#### Complete the following:
a) In the Claude Lord article, rewrite the passage between "The issues in" and "treatment many need.", inclusive, switching "UK" to "United Kingdom".
b) Using the Claude Lord article, answer:
(i) How much is Claude's monthly pension cheque?
(ii) In what year was Claude discharged from the army?
(iii) With which unit did Claude serve?

#### Page excerpt:
++++++++++++++++++++
Not our usual typical shipping container home but the residence of Claude Lord a former Canadian Forces soldier. The image and story about Claude came to light in a Montreal newspaper because of the issues of Claude getting his military pension that he is entitled to. It was the involvement of a local businessman that helped Claude back onto his feet although today he is still far from life changing except for the ability to collect his $1,200 cheque every month. Veterans Affairs Canada and social workers regularly meet Claude as they try to assist him into finding a normal residence as although I personally am into shipping container housing this isn’t exactly the situation I would ever want to find someone in. The neighbourhood where the container resides has working prostitutes, thieves and also the container itself isn’t insulated and after 7 years nearly all of them in the container Claude has decided to call it a day and find a more appropriate home.
The interesting part of the story though is that Scully someone who works near the container helped Claude work through six months of paperwork to get access to the pension including going to appoints and meetings across town. Scully’s main concern that now all the paperwork side is done and Claude is on the way to an improved life what about other veterans who are in the same situation saying “"Does a homeless person have a Day timer (for keeping track of appointments)? Does he have an alarm clock? Does he have electricity? Does he have a telephone? Does he have bus fare? Is he hung over at 8 o’clock in the morning?”
Claude was discharged from the army in 1979 but wasn’t eligible at the time for a pension due to only serving four and a half years with the First Field Engineers at CFB Valcartier, Que. Scully discovered the requirements had changed though some time ago and this was how helping Claude get his pension came about. Claude suffers with post-traumatic-stress disorder that resulted from an explosion in 1977 which has left him with reoccurring nightmares every day of the events that day which seen two other soldiers killed and several wounded constantly replaying in his mind. He was still a young 19 year old back then and had been working on a bridge at the base when they heard a large explosion. They helped the injured cross the water including one person who had lost their arm.
"It was disgusting _ one of them didn’t have a head,” Lord recalled.
"The boat was full of blood. I’m sorry, but I wasn’t used to that sort of thing.”
The issues in Canada relating to the homeless sounds very similar to one in the UK where there is a huge amount of ex service personnel living rough often with mental issues caused by things they have seen during their service time. I just wish there was more highlighted about the problem to help people be able to help themselves as well as get the treatment many need.
++++++++++++++++++++
#### Information shown:
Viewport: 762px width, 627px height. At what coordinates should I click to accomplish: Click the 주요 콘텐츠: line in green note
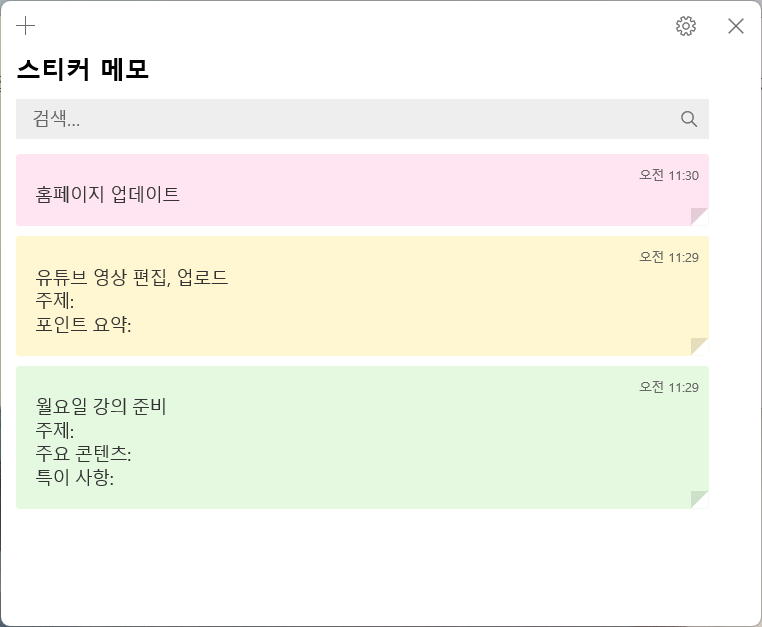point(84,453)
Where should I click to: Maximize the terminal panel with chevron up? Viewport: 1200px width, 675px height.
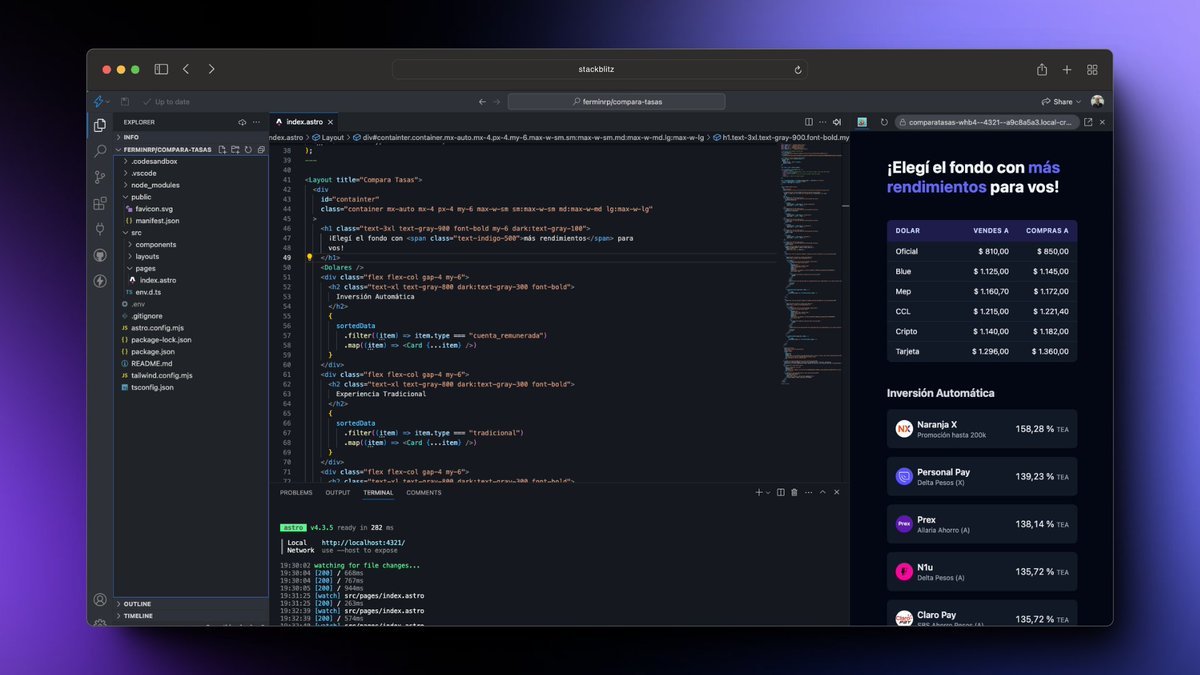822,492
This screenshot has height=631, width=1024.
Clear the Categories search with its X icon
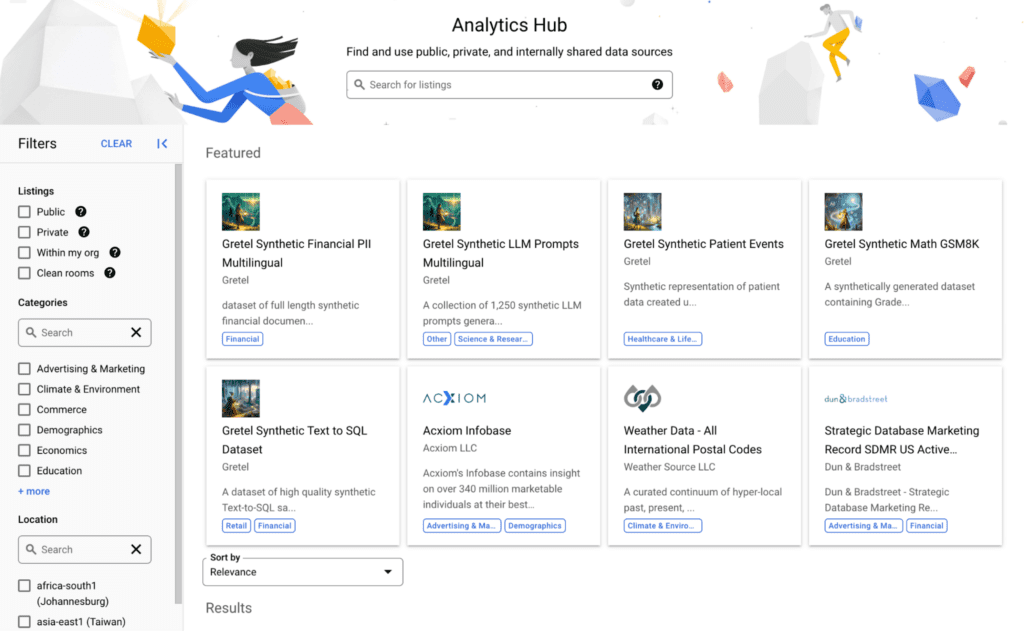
++++++++++++++++++++
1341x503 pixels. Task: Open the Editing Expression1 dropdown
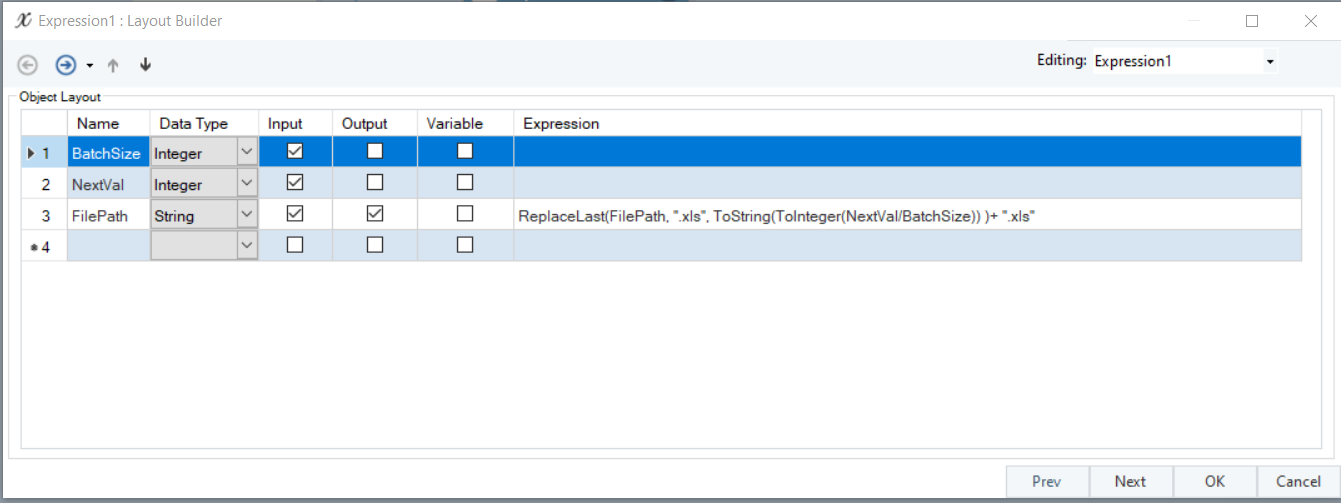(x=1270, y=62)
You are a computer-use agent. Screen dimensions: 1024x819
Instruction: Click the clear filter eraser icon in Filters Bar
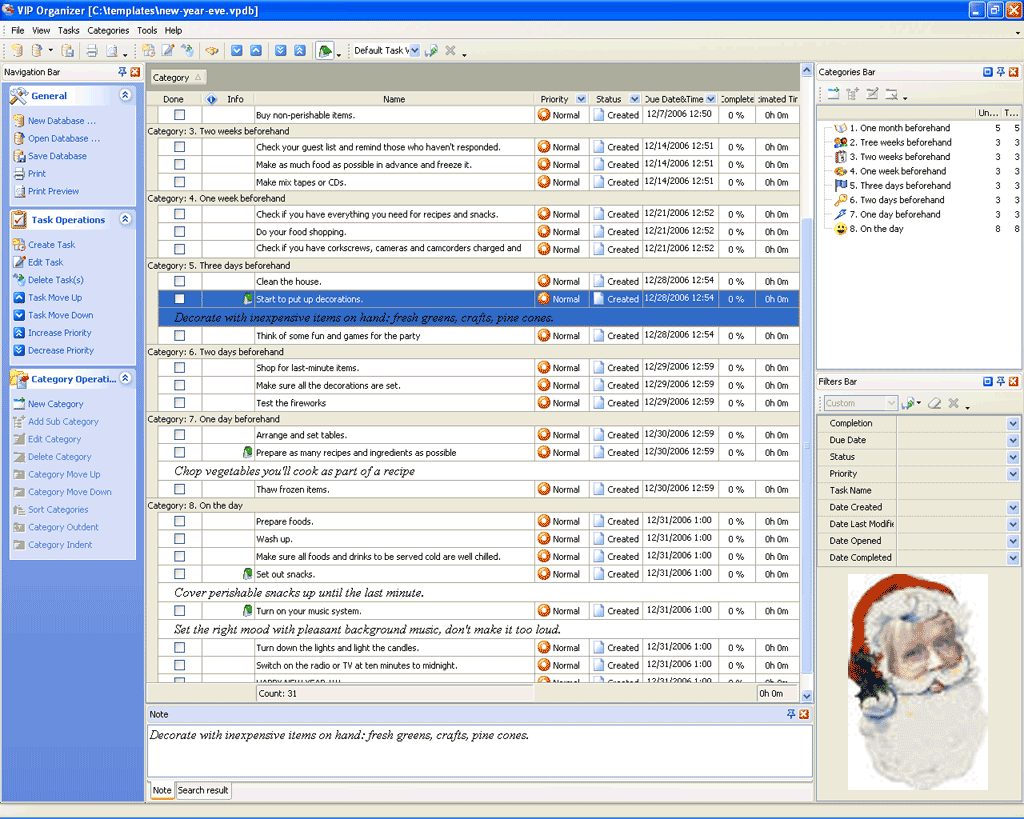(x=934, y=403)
++++++++++++++++++++
#### Solution list:
a)
The issues in Canada relating to the homeless sounds very similar to one in the United Kingdom where there is a huge amount of ex service personnel living rough often with mental issues caused by things they have seen during their service time. I just wish there was more highlighted about the problem to help people be able to help themselves as well as get the treatment many need.

b)
(i) $1,200
(ii) 1979
(iii) The First Field Engineers at CFB Valcartier, Que.